What I find is doodles. Restaurant menus. An essay on adaptive response, and another on dyspraxia. Jottings on kinesthesia with words like hand-eye coordination and body awareness inscribed on the lines of the notebook paper in Esther’s script. A greeting card from her great-aunt Lucille. The lyrics for a church hymn. Post-it notes with reminders like Pick up dry cleaning and Get milk. An arbitrary phone number. A box of contacts, colored contacts, that makes me stop dead in my tracks.

I stop and inspect the packaging. They’re blue, brilliant blue, as the box says. And I picture Esther’s cherubic face, one brown eye and one blue, a physical mark that proved she was special. Chosen.

Does that mean...? I wonder, and Could it be...?

Is Esther’s one blue eye an imposter?

No, I tell myself. No. It can’t be.

But maybe.

But there are other things I find, too. Things that leave me equally as confused.

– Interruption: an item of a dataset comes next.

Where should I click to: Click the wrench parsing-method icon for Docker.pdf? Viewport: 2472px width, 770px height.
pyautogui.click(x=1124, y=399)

Handouts on grieving, the grieving process, the seven stages of grief. I try to convince myself that this has something to do with her getting her occupational therapy degree—if Esther was sad, wouldn’t I have known?—and that this isn’t real life. Not Esther’s life, anyway. Someone else’s life. But that belief only lasts so long. From the piles of paper a card falls to my lap, a monochromatic card with a monogram on the front, a name, address and phone number on the rear. It’s a business card for a doctor. Licensed Psychologist, it reads. I pick up that card and stare at it for a good three minutes, making sure it doesn’t read podiatrist, pulmonologist, pediatrician. Some other kind of doctor that starts with a p. But no. It says psychologist. Esther was sad. Esther is sad. She’s grieving, and I didn’t know a thing about it.

But why, I wonder, why is Esther sad?

And what else hasn’t she been telling me?

There’s more. Another document that I find in the pile of documents. A form, an official-looking form that reads State of Illinois across the top. In the circuit court of Cook County. Petition for name change.

It’s complete. Signed, dated and stamped. Esther is no longer Esther, but now Jane? It seems preposterous, imagining Esther as something as banal as a Jane. Something so ordinary for Esther, who isn’t in the least bit ordinary. If she had to change her name she should have gone for something along the lines of Portia, Cordelia, Astrid. That’s far more suiting to Esther than Jane.

But no. Esther is now Jane. Jane Girard.

I’m hit with a sudden flash from the past: Esther and I sitting on the apartment sofa, watching TV. It was three months ago, maybe four. She’d been somewhere for the day, which she was pretty tight-lipped and buttoned-up about; she wouldn’t tell me where she’d gone. And since she didn’t, my mind made up for lack of details, envisioning some unscrupulous man with a wife and kids meeting Esther at that shady hotel over on Ridge, the one that was still offering en suite bathrooms and color TV, as if this was the latest and greatest in hotel accommodations. It wasn’t like Esther to do such a thing, but it was fun in my mind to pretend. She didn’t want to talk about where she’d been, and muttered one-word responses to every darn question I asked: Yes and No and Fine.

She said two weird things then, two weird things that I remember. First, she said, “Have you ever tried to make something better, and ended up making everything worse?” Though when I asked her to explain, she wouldn’t elaborate. I told her yes. Story of my life, was what I said.